Der Erbförster

„Der Erbförster“ gehörte früher zum Repertoire fast eines jeden Schauspielhauses. Die Titelfigur war ähnlich dem Meister Anton aus der Hebbelschen „Maria Magdalena“ eine „Traumrolle“ mit höchster Faszination. 1864 geschrieben, ist der „Erbförster“ eine der großen Tragödien deutschsprachiger Dichtung. Das Sujet „Erbförster“ hat, in Anlehnung an Ganghofer und Anzengruber, etwas „Anrüchiges“, scheint für Heutige nicht mehr „seriös“ genug zu sein.
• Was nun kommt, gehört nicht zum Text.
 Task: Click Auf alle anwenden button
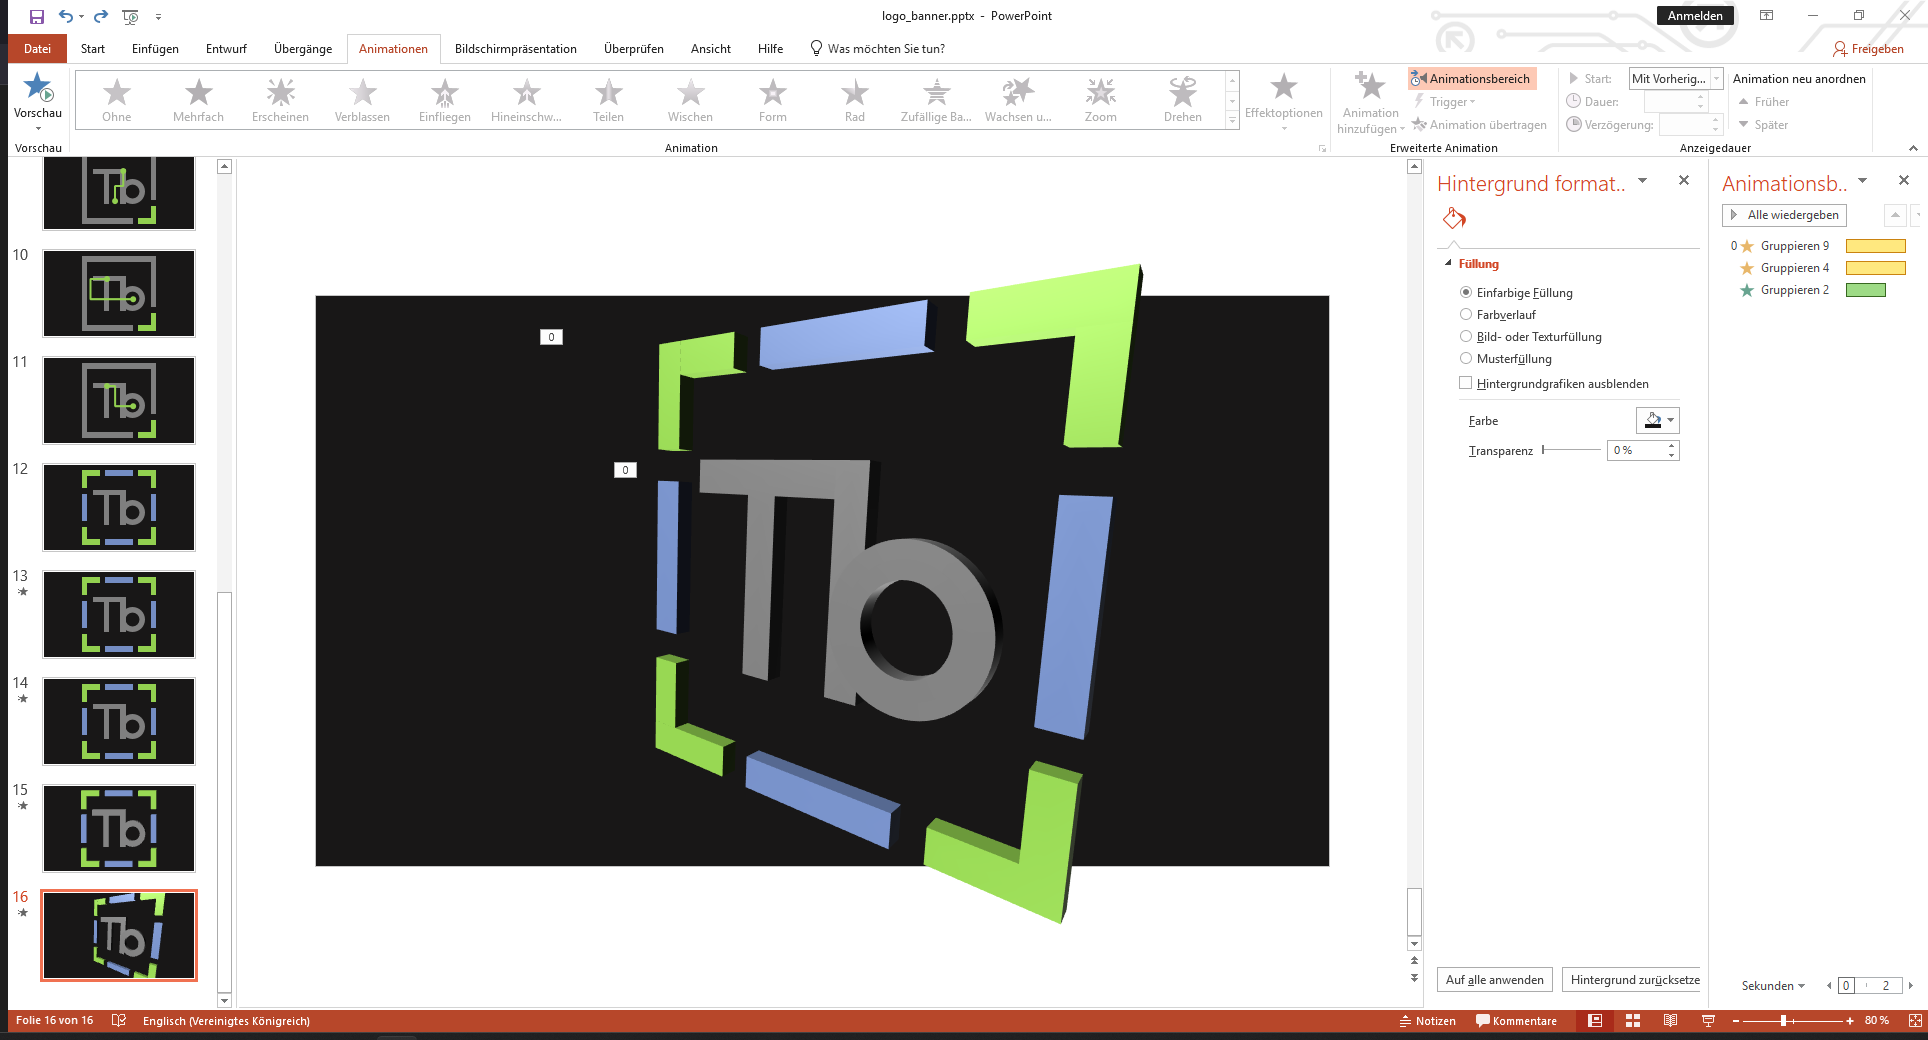tap(1494, 980)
Trivialliteratur aller Art hat ihm das literarische Wasser abgegraben. Aber dieses Stück des thüringischen Realisten Otto Ludwig (er selbst nannte seine Dichtung poetischen Realismus) ist kein Volksstück oder eine Wald- und Wiesen-Schnulze. Es ist eine Tragödie, heute durchaus zu spielen. Die Titelfigur wird durch ihre grenzenlose Selbstüberschätzung zur tragischen Figur im antiken Sinne. Der biedermeierliche Hintergrund kann darüber nicht hinwegtäuschen.